While I still believe that by buying our food from local, organic family farms we are contributing to better work conditions for immigrant farm labor (just by removing the pesticide factor), it’s clear that unless we as a nation can find the courage to tackle immigration and food policy in a reality-based and compassionate manner everyone from the workers camped by the Pajaro River to big industrial farms will continue to be trapped in this vicious cycle. There are dynamics at work here that make any kind of quick fix impossible.
However, simply reforming our immigration policy without also addressing farm and food policy will not suffice. Most small farmers don’t necessarily view the government in its current relationship with food as their friend and would rather stay in the shadows than have Uncle Sam impose insane food laws and regulations written by big ag lobbyists. It’s all a complex web of cause and effect that we cannot resolve unless we as a society fundamentally rethink our relationship to food and begin appreciating the hard work that goes into growing it. Fostering that appreciation and respect is something each of us can do, through the choices we make at the grocery store and through the dialog we have with each other.
On that note…
Here’s to remembering and honoring the people whose sweat and labor enables us to enjoy the fruits of this earth and survive another day on this planet we all call home!

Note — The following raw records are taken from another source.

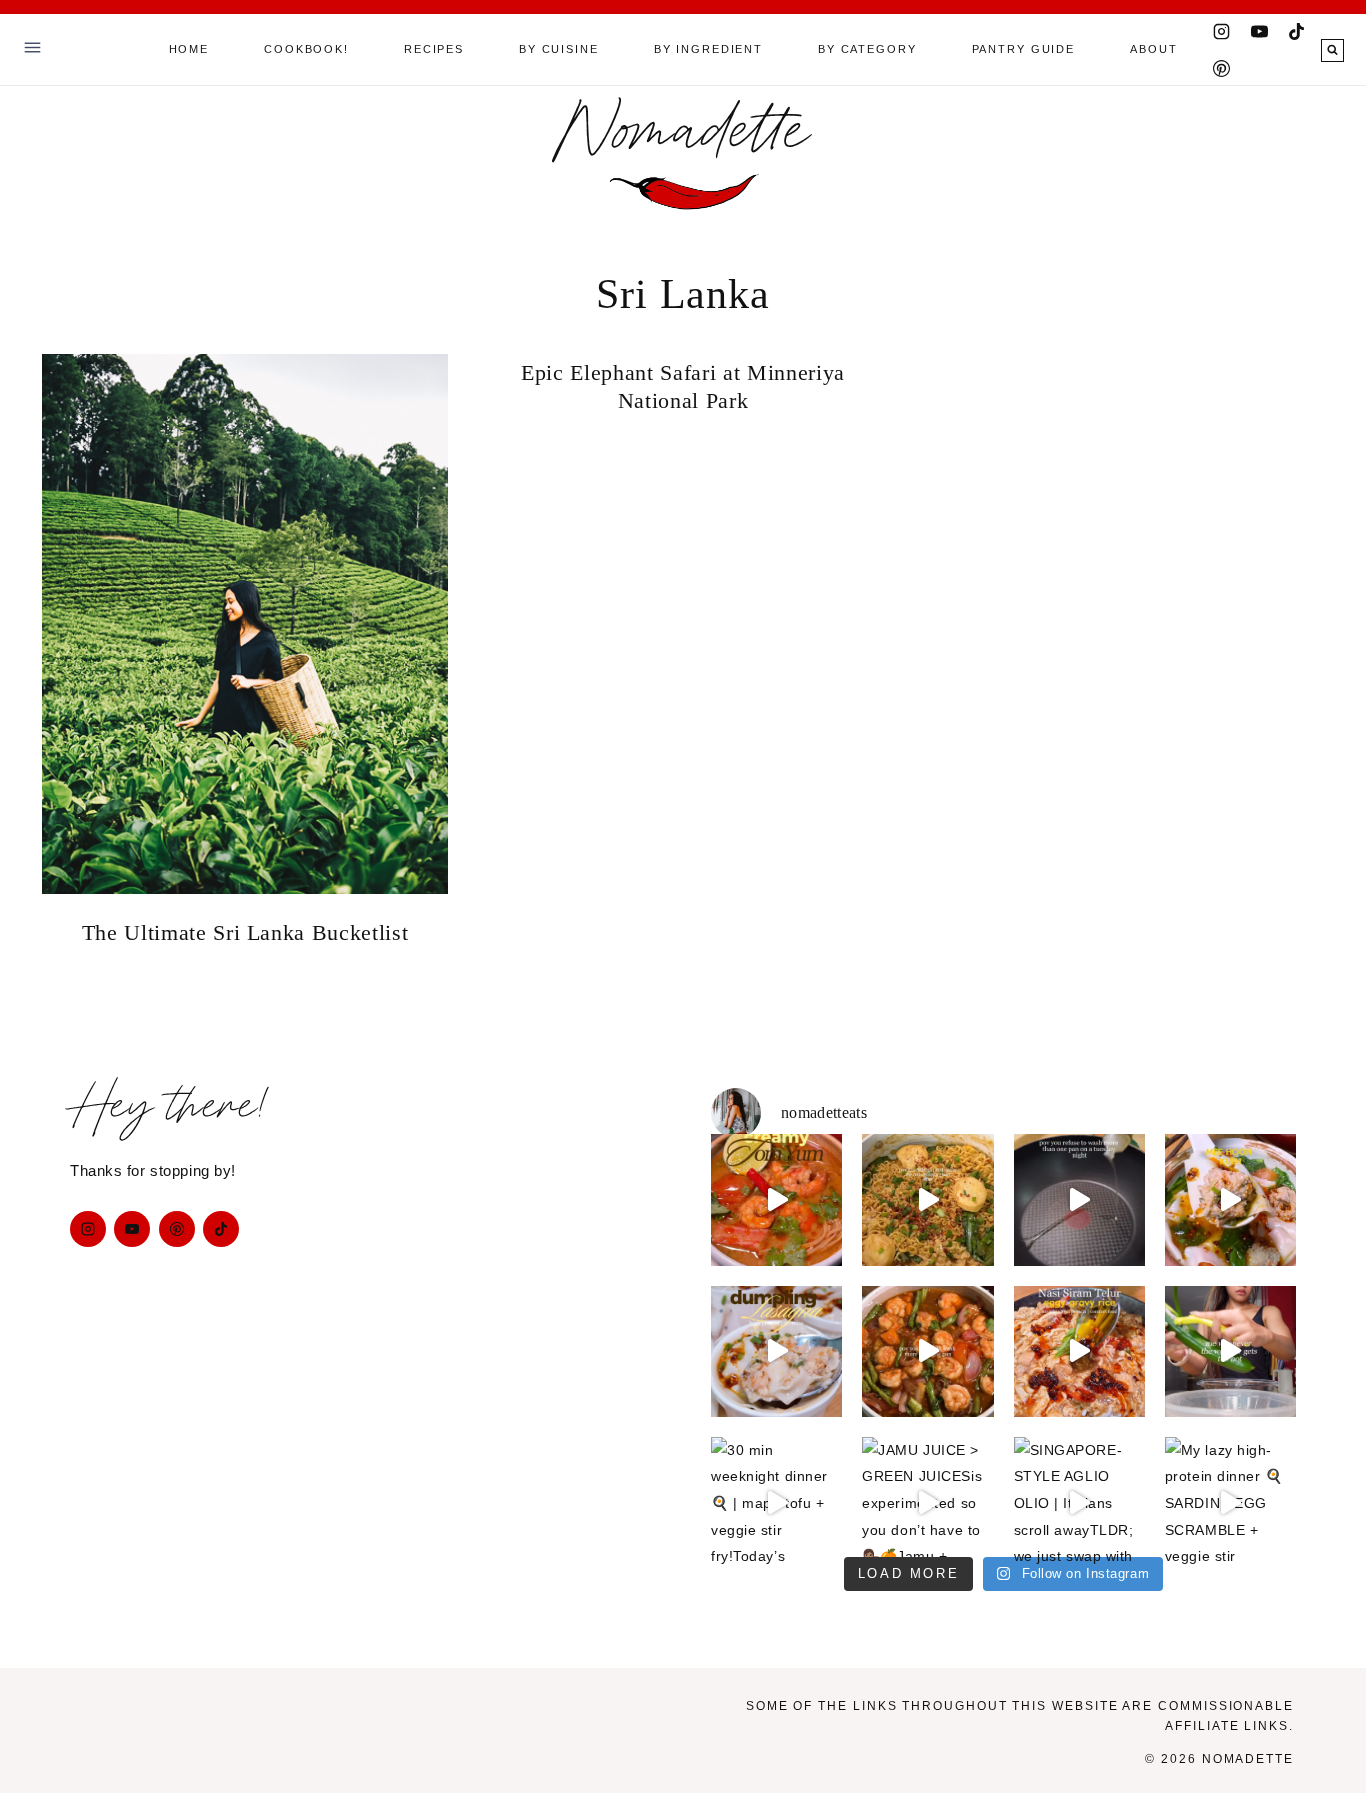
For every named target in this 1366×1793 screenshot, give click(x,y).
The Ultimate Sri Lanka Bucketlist (245, 932)
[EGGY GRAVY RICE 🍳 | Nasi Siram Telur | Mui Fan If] (1079, 1351)
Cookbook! (306, 49)
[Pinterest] (1222, 68)
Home (189, 49)
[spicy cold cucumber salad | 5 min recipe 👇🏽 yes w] (1230, 1351)
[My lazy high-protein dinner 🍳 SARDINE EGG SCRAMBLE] (1230, 1502)
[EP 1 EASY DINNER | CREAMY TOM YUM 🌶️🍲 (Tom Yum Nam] (776, 1199)
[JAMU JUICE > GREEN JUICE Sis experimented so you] (927, 1502)
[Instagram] (1222, 31)
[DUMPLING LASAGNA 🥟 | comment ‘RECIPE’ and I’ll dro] (776, 1351)
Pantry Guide (1023, 49)
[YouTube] (1259, 31)
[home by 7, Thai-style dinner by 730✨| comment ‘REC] (927, 1351)
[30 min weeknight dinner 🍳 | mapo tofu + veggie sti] (776, 1502)
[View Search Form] (1332, 50)
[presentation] (245, 624)
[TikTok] (1297, 31)
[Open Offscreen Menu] (32, 49)
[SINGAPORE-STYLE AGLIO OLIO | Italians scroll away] (1079, 1502)
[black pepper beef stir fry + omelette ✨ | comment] (1079, 1199)
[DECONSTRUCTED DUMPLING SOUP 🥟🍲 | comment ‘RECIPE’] (1230, 1199)
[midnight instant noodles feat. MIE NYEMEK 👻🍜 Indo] (927, 1199)
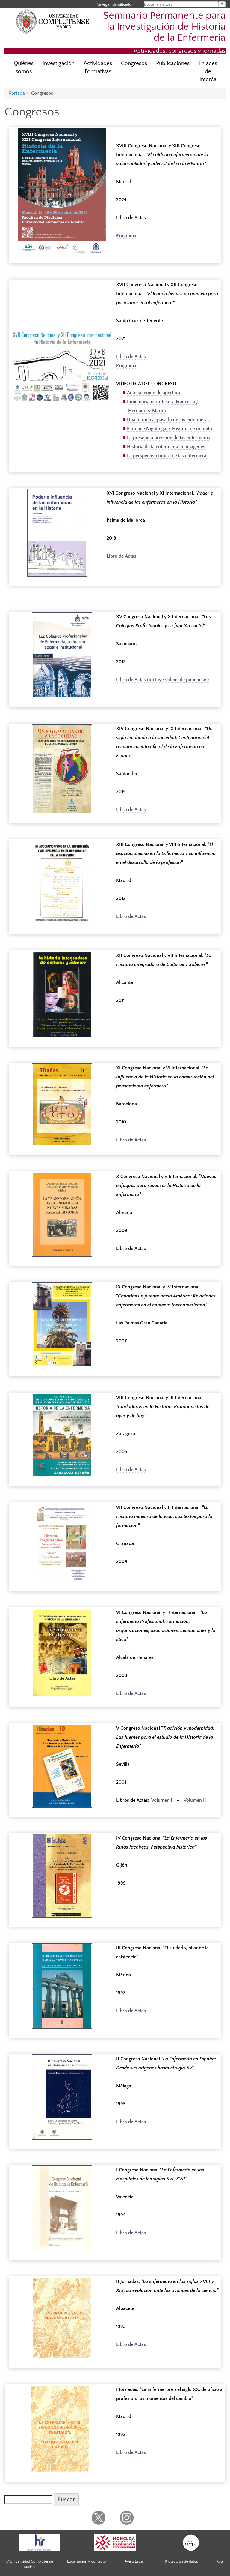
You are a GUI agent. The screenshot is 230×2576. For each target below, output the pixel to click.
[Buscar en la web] (222, 4)
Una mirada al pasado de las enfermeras (168, 419)
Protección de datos (181, 2561)
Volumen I (161, 1800)
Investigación (59, 63)
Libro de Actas (131, 356)
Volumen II (195, 1800)
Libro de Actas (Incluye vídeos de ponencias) (162, 679)
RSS (219, 2561)
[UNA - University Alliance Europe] (191, 2542)
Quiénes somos (24, 67)
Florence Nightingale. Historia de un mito (169, 428)
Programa (126, 235)
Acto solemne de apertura (153, 392)
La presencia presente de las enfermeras (168, 437)
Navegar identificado (113, 4)
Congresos (134, 63)
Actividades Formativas (98, 67)
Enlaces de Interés (208, 71)
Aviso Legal (134, 2561)
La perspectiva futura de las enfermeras (167, 455)
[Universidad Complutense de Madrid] (52, 21)
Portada (17, 93)
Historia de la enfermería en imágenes (166, 446)
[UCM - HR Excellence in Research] (38, 2542)
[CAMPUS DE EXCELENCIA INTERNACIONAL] (115, 2542)
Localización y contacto (86, 2561)
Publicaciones (173, 63)
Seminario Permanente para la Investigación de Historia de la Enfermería (164, 26)
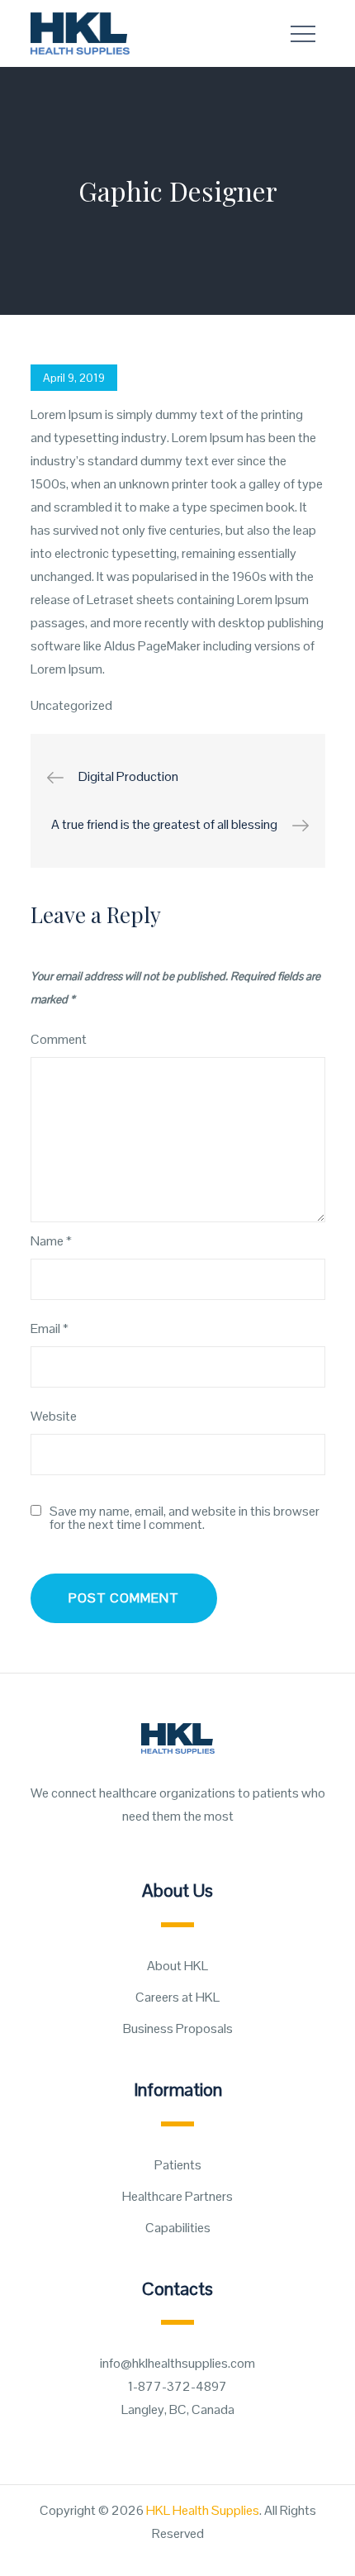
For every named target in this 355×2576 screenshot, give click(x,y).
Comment (59, 1039)
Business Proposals (178, 2028)
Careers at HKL (177, 1997)
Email (50, 1328)
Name (51, 1241)
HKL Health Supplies (202, 2510)
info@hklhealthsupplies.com (177, 2363)
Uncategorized (71, 705)
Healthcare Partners (177, 2196)
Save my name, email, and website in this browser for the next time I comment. (185, 1518)
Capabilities (178, 2227)
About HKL (177, 1965)
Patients (177, 2165)
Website (54, 1416)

o~O~o~O~o~O~o~O~o~O~o~O~o~O~o~O~o~O~o
Photos by Sven Eberlein
I have now read this post several times, each time appreciating it for its honesty and the truth of its words (and images). Thank you for shaking us out of our complacency and for linking “simple” matters like our daily food to the importance of fair solutions for immigrants. Very well done.
Thanks so much for the comment, Barbara. I am always amazed at how interconnected all these issues are, and how far-reaching the impact and repercussion of our food and farming choices are. I guess it makes sense: As much as we’ve engineered and manufactured our way to making food just a minimal part of our budget and our daily lives, eating is and will always be one thing we all share. If we all knew a little more about the processes by which food ends up at the store and our table I think there would be stronger calls for changing much of the process.
Next time Daily Kos should do the tour with kids! Got to get to the next generation on all of this too.
amen, sister!
great idea. I guess they’d just have to find the kind of parents and schools who would sanction a trip like that.
Sven, this is a beautiful and revealing post on so many levels. While I was reading it, I could not help but think about one of the powerful shrines from this year’s Dia de los Muertos. Here’s one thing that many of us don’t think about when it comes to our food…
aahh yes, just a perfect exclamation mark for this post! A little reflection goes such a long way.